According to the Frederick News Post, a man was using a metal detector on the property line at Monocacy Battlefield when he came across the cannonball. The man dug out the cannonball and took it home.
What he didn’t realize was that the explosive charge was still active and could have exploded. Thankfully, there were no injuries.
“The unexploded military ordnance was determined to be a live cannonball round used during the Civil War. Bomb technicians conducted diagnostics and determined the fusing mechanism was still intact,” said a statement from State Fire Marshal Brian Geraci.
A family member noticed the cannonball on a visit to the man’s house earlier this month. He told him to call the police immediately, NBC News said.
“It would have caused significant damage” if it went off, said Oliver Alkire, senior deputy state fire marshal. The man had it at his home for “quite a few months,” he said.
Police do not plan to charge the man. He found the cannonball just outside the battlefield’s property line. Bomb technicians defused the cannonball.
Oddly, this isn’t that uncommon an occurrence in Maryland, Alkire said. Tourists and area residents often visit the major Civil War battlefields in the state and find these types of devices.
“Our bomb squad stays busy responding to these type of calls for service,” Alkire said.
Unexploded Cannonballs Have Killed Years Later
Civil War relic hunters have died when trying to dig up unexploded ordinances. In 2008, Sam White of Richmond, Virginia, died after a cannonball exploded 140 years after it was fired.
It’s unclear exactly what happened, but experts believe White was trying to disarm a 9-inch, 75-pound naval cannonball when it exploded, Fox News said at the time.

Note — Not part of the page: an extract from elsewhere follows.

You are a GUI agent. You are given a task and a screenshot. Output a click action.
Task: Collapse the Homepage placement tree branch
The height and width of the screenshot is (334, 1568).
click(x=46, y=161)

The explosion sent shrapnel more than a quarter-mile away.
Authorities found dozens of restored cannonballs inside his home after the explosion. Police evacuated his neighbors until they could remove all of the bombs from his collection.

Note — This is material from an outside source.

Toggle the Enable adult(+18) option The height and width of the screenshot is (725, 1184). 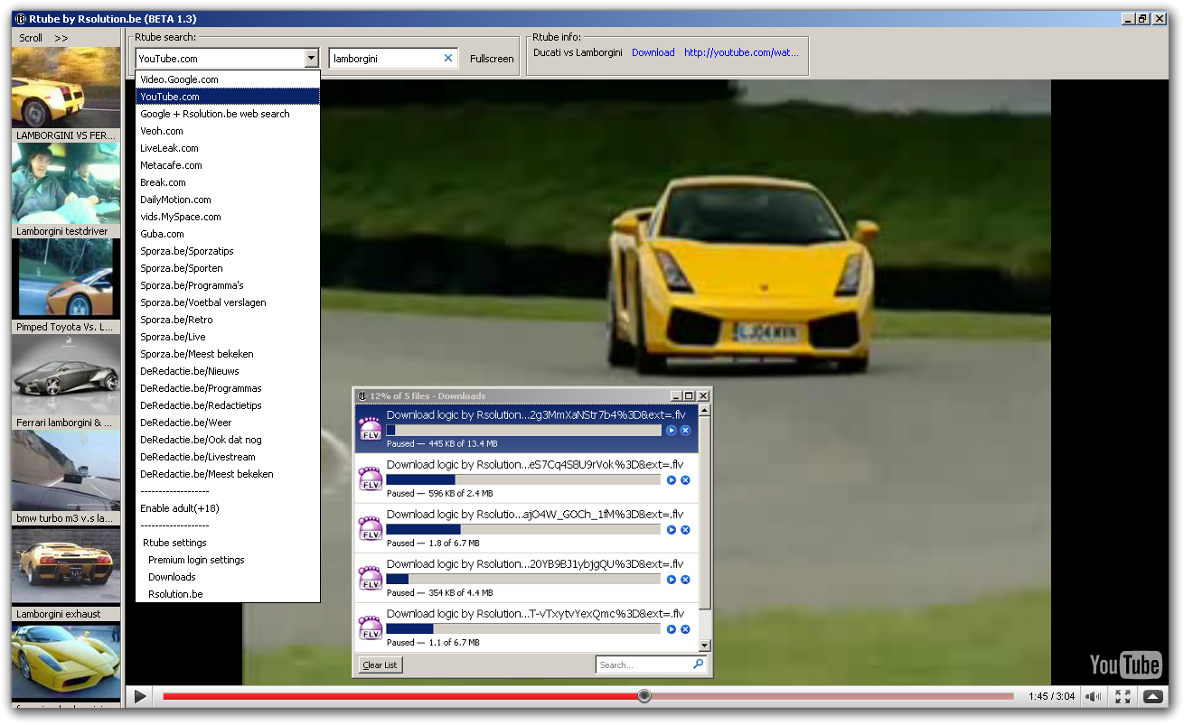click(179, 509)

Experts believe there are hundreds if not thousands of unexploded cannonballs and artillery shells littering Civil War battlefields. Relic hunters highly prize them.
“There just aren’t many areas in the South in which battlefields aren’t located. They’re literally under your feet,” said Harry Ridgeway, a former relic hunter who has amassed a vast collection told Fox News. “It’s just a huge thrill to pull even a mundane relic out of the ground.”
And while explosions are incredibly rare, police ask that you contact authorities immediately if you find any unexploded ordinance.